左から津川奈菜《喰われる子》部分(2020)、市川詩織《幽体離脱澱》部分(2021)

市川詩織 幽体離脱澱 2021

津川奈菜 喰われる子 2020

 市川詩織と津川奈菜による2人展「blooming sensations」がs+artsで開催される。

 市川は1993年埼玉県生まれ。2018年に東京藝術大学大学院美術研究科絵画専攻版画研究分野を修了。主に人間と動物(主にペット)の間に生まれる問題をモチーフに、ドローイングとシルクスクリーン版画を制作。市川の作品を前にすると、言語がないペットたちに対して、私たちは確かな答えを得ることが出来ないまま不毛な議論をすることを要される。

「その議論は一見無意味に見えますが、議論をするそれぞれの人間のルーツや環境をお互いに知り、認め、一緒にその答えを探していこうという過程を生みます」。そう考える市川は、見る者が議論を始めるきっかけをつくる装置としての作品を考え、互いに許し合い認め合う社会の足しになるようにと願い、制作を続けている。
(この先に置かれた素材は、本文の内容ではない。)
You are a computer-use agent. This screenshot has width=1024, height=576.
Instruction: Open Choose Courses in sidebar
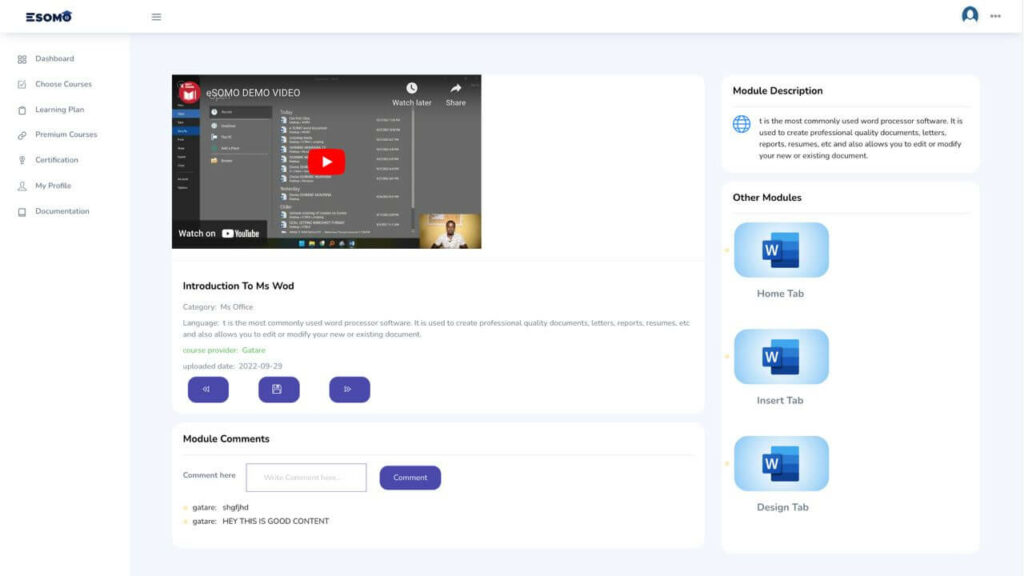coord(63,84)
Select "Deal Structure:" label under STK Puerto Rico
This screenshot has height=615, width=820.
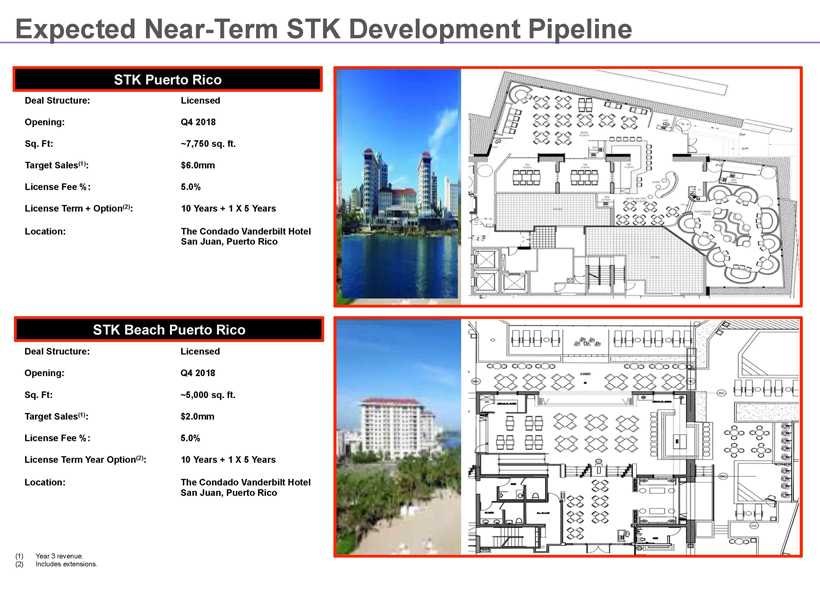pyautogui.click(x=55, y=101)
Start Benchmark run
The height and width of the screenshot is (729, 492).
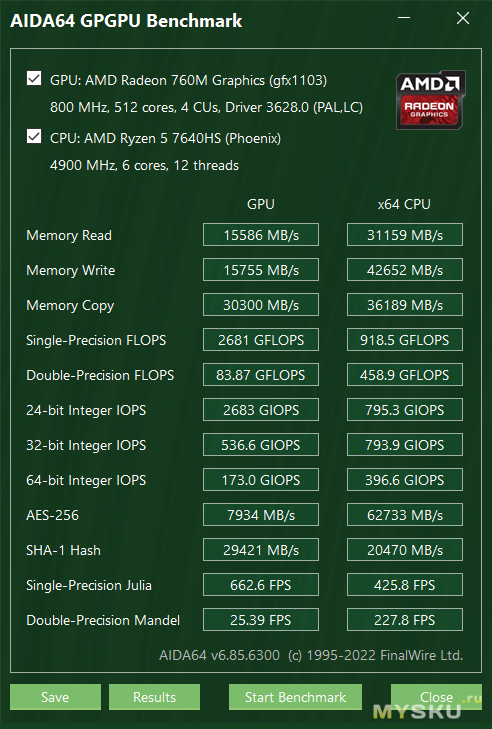coord(295,697)
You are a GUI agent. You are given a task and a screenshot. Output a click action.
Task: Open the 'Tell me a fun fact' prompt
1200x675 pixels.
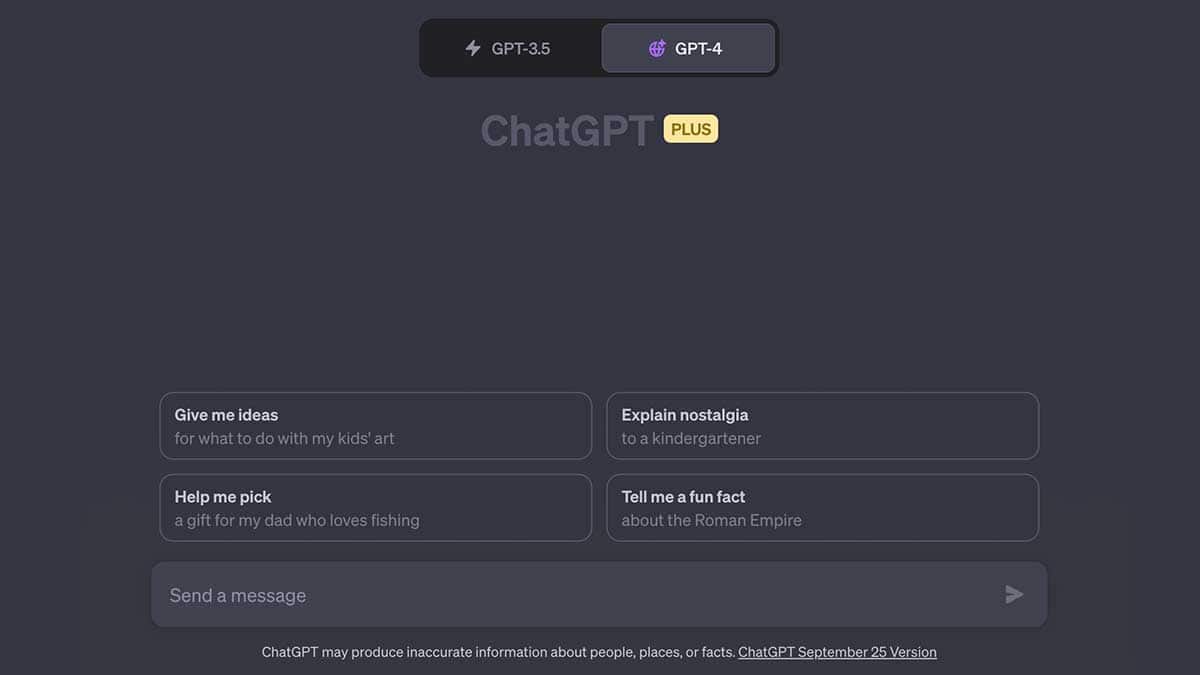(x=822, y=508)
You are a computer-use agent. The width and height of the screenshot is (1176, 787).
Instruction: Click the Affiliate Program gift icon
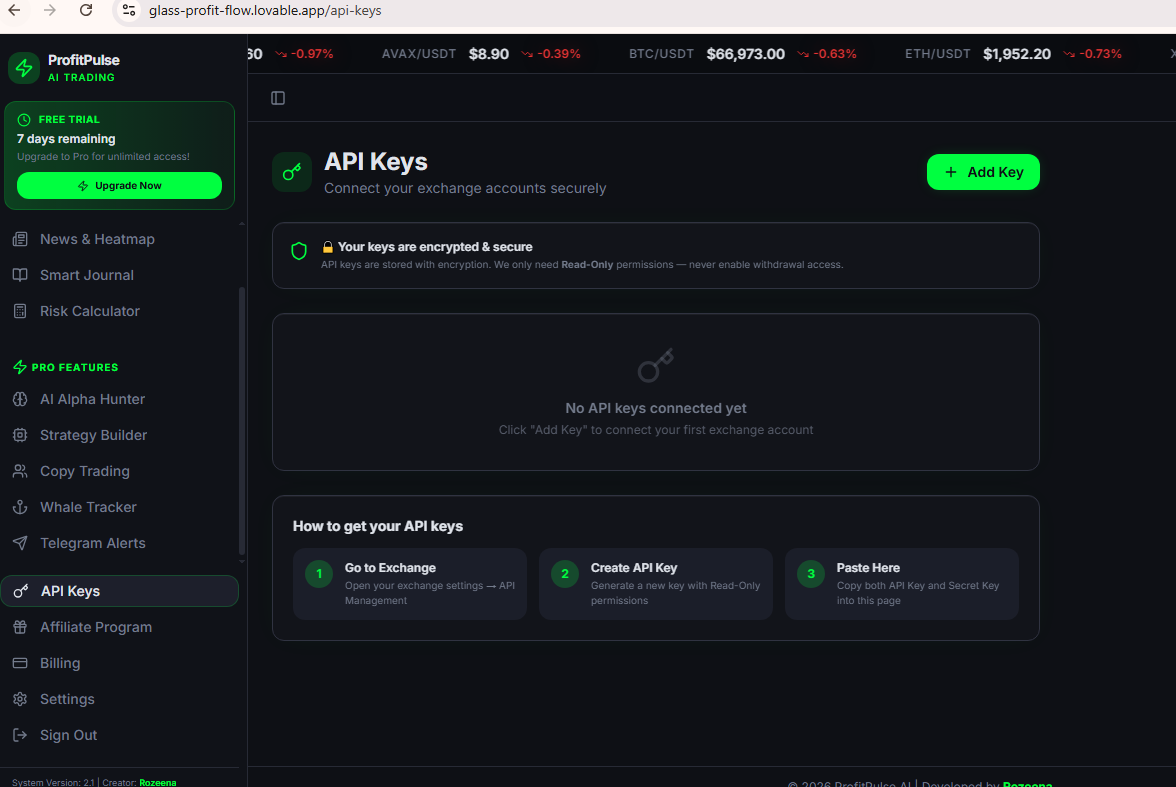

 他方、津川は1991年広島県生まれ。2015年に尾道市立大学大学院美術研究科絵画(油画)研究分野を修了。津川の制作は要であるドローイングから始まり、紙に鉛筆を使いひたすら描き/消すという触覚的な行為によって、意図していなかった脈略のない絵が浮かび上がると言う。また並行して制作を続けている陶芸作品においても、ドローイングから浮かび上がったイメージから派生したり、手で掴む触覚的な感覚を膨らませたりすることで形成している。

 津川のドローイングはすべて、曖昧な印象を持ちながらも風景画のように見え、立体はそこから飛び出してきたキャラクターのようにも見受けられるが、実際に目に見た風景やモデルがいる訳ではなく、日常のなかで作家が気にかけた出来事の感覚を、手を動かすことで留めている。

 本展では、両者の作品から受ける、動物や人型のモチーフなどの可愛らしい印象と、制作過程で起こる予想外の発見に作家自身の感覚を重ねることにより形成されているという事実が交じり合う。